Regrettably, when you peel away all the eBay “spin”, eBay is exposed as a most unscrupulous, disingenuous and unprincipled organisation that is quite prepared to do absolutely anything to protect its “bottom line”, and to do absolutely nothing proactively to stop this, in effect, “aiding and abetting” of unscrupulous shill-bidding sellers to defraud consumers, because they are not prepared to waste any of their valuable resources to do so: quite unconscionable!

For people buying on eBay, eBay is definitely no longer “a safe and fun place to trade.” Not that it ever actually was that, but it’s simply much less safe now.

If you found this comment on eBay’s application of “hidden bidders” of interest, then you may also find of interest some of my other postings [link to index thereto] critical of eBay.

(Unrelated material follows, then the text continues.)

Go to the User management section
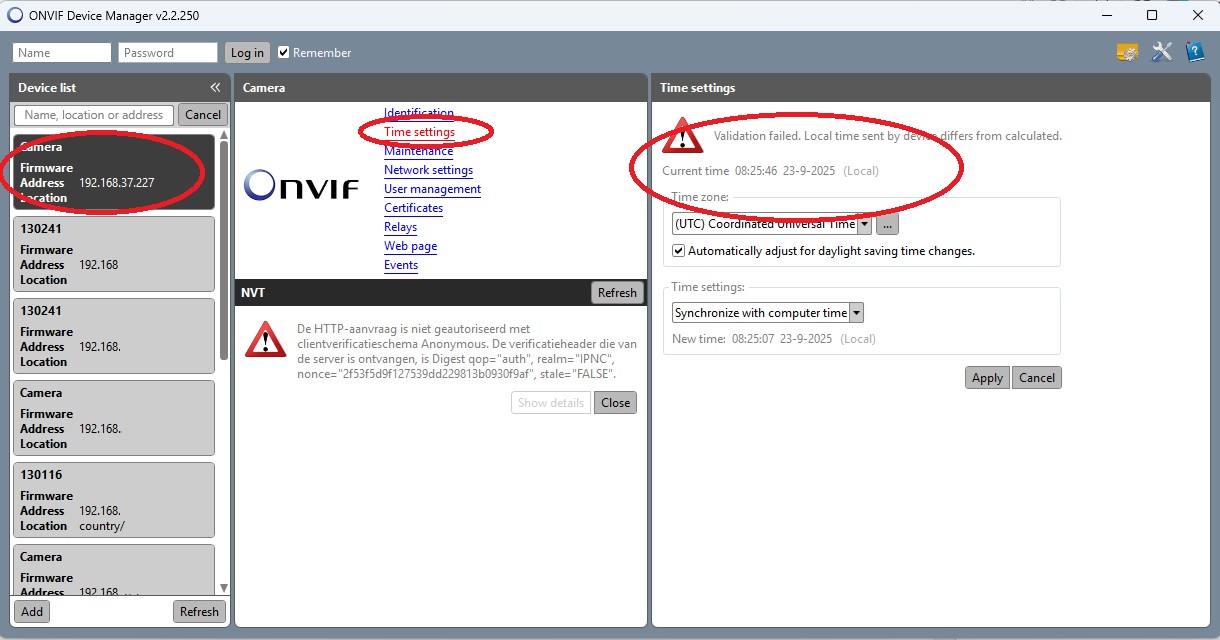432,189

PS: A question I do have if anyone knows the answer: does a “mutually agreed” withdrawal of a bid show on a bidder’s statistics as a “Bid retraction”, or does this statistic only measure unilaterally retracted bids?

The Auction “Bid History” eBay screen shot eBay screen shot The winner’s “Bid History Details” eBay screen shot The underbidder’s “Bid History Details” eBay screen shot The underbidder’s “Bid History Details” +50 days eBay screen shot

A comment on the structure of the “Bid History” pages

Because of the anonymity of the information on bidders’ Bid History “Details” pages and, particularly, the “rolling” nature of a bidder’s 30-Day Summary and Bid History list, this information is of very little value: there is no way of knowing even if any of the auctions in the list are still current or have ended; only, apparently, that the bidder is/was winning an auction (the green numerals) at some stage; what purpose does that serve if you don’t know if the auction is current or not? And of what value is the “Last Bid” time, again, when you don’t know if the auction is current or not?

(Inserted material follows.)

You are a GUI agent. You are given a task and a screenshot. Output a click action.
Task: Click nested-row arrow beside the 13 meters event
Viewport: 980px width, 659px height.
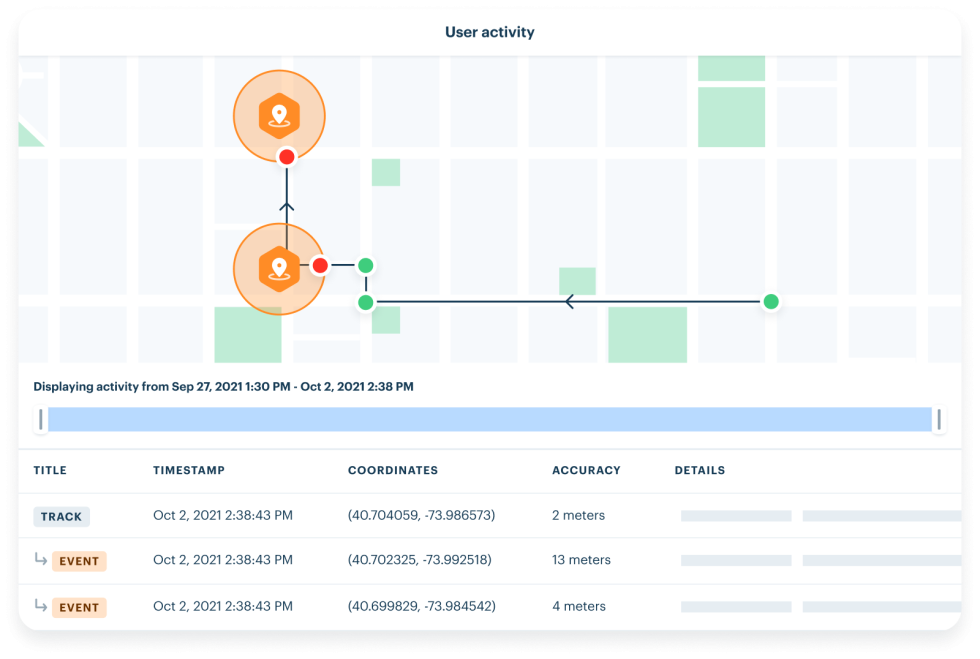(x=41, y=560)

The sophisticated shill can very easily work around and develop covering bid histories for his shill IDs under such a scheme. All in all, a shambles that could only have been thought up by either a very disingenuous or very stupid person.

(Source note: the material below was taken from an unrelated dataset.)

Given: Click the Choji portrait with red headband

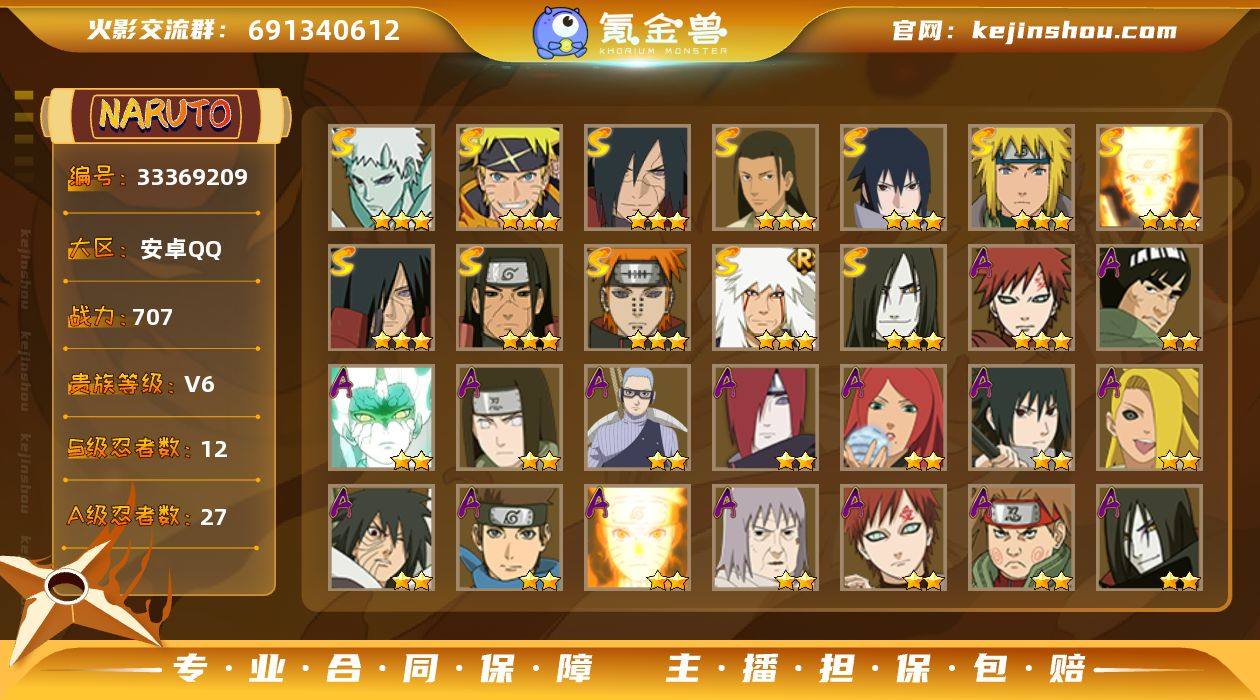Looking at the screenshot, I should [x=1021, y=538].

Now, if eBay had actually thought that this information was going to be of any real value and they really wanted to make it easier for buyers to detect suspicious patterns of bidding (which has to be doubtful), instead of burying this information multiple dialogue-page-steps deep where many won’t see it, they could have just as easily also included the most material of this bidder information on the primary “Bid History” page, and some of the same additional information for the current high bidder could have been included on the primary Item View page (although it is mostly going to be an underbidder who is going to be doing the shill work), eg:

eBay screen shot

But, as I have previously stated, the facts indicate that “hidden bidders” was most likely introduced primarily to obscure all but the most blatant of shill bidding, so I would not hold my breath waiting for anything logical to emerge. eBay management are presently too busy trying to figure out how they can make the “books” give the appearance that eBay is actually making progress; when, of course, most users know the very opposite is the case …

Disclaimer

I always refer to eBay users as “users”, for to refer to them as “members”, as eBay does, is to imply that the organisation is run for some benefit of those “members”—it is not. No action taken (or not taken) by eBay management has anything to do with benefitting or protecting eBay users (buyers or sellers): eBay’s every action (or lack thereof) is purposed solely towards desperately attempting to improve the appearance of eBay’s bottom line by whatever means necessary—undoubtedly more to do with the protecting of executive performance bonuses (or jobs) than with any direct consideration for shareholders—and if at any time there appears to be some benefit to eBay “users”, that will be purely coincidental.

Clearly, the lunatics at eBay have taken over the asylum and are bent on burning it down. “The difference between genius and stupidity is that genius has its limits.” ~ Albert Einstein.